An SQL attack was responsible for the 2011 hack of security firm HB Gary Federal, which allowed members of Anonymous to steal passwords for the company’s corporate email accounts and dump more than 60,000 emails online.

SQL injection was also the attack vector in the recent hack of Chinese toy company VTE, in which the personal information of some 4.8 million parents and 200,000 children were stolen from the company’s site.

And it was the method that hacker Albert Gonzalez and his cohorts used in 2007 to hack 7-Eleven, Hannaford Brothers, Heartland Payment Systems and other companies to access millions of debit and credit card numbers.

There have even been suggestions that the Mossack Fonseca—the Panamanian law firm that was the source of the recent massive Panama Papers leak—had a SQL injection vulnerability on its web site, though it’s not known if this is how the whistleblower who leaked the documents to media outlets obtained them.

Usually, if someone uncovers and exposes an SQL injection vulnerability but doesn’t actually use it to take or access data, they won’t be arrested. It’s treated like any other white hat security disclosure.
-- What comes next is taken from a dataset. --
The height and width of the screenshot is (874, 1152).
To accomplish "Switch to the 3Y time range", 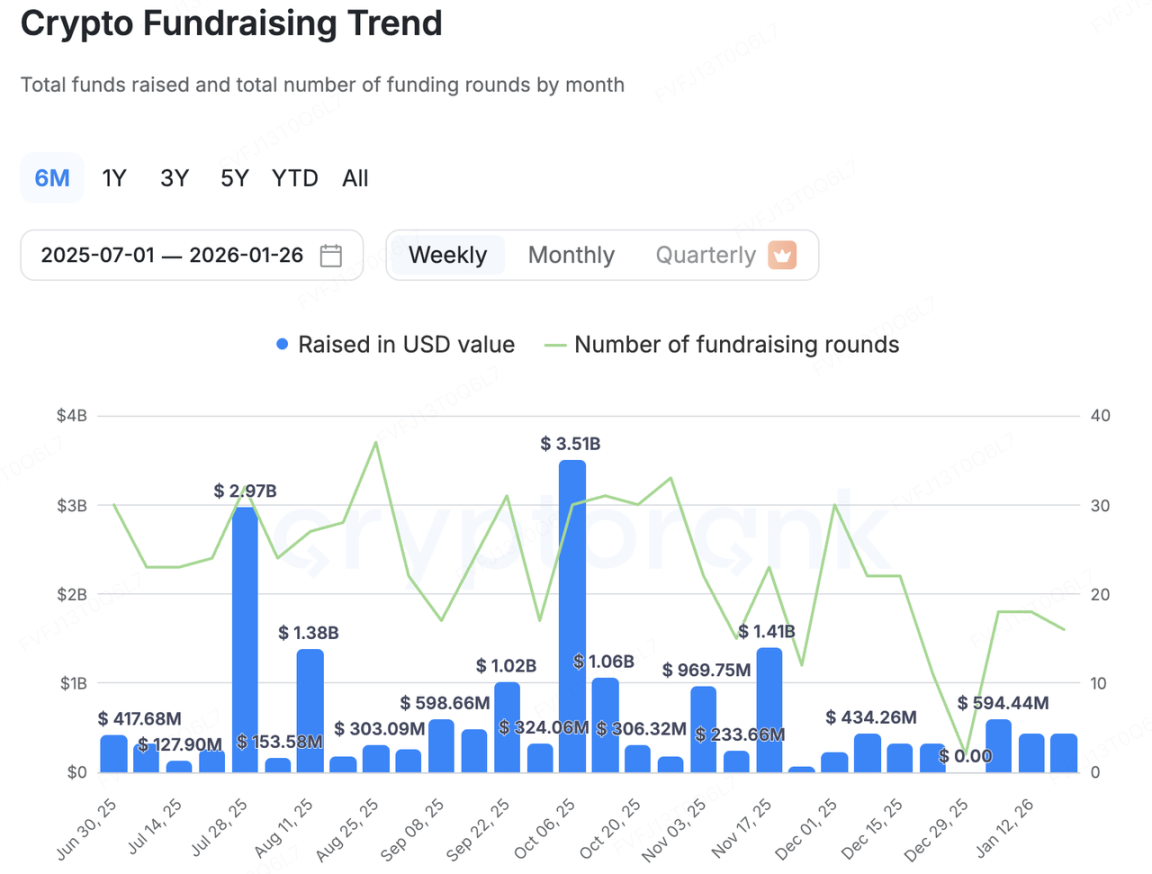I will click(x=174, y=178).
But in the recent case involving David Levin, who exposed the vulnerability in the Lee County state elections’ web site in Florida, Levin took his penetration test a little far. He stole usernames and passwords as proof that he could get into the site’s database, then took information about the vulnerability to the candidate running against Lee County’s current elections supervisor. He then made a campaign video with the candidate, exposing the vulnerabilities in the site that the candidate’s political opponent oversees.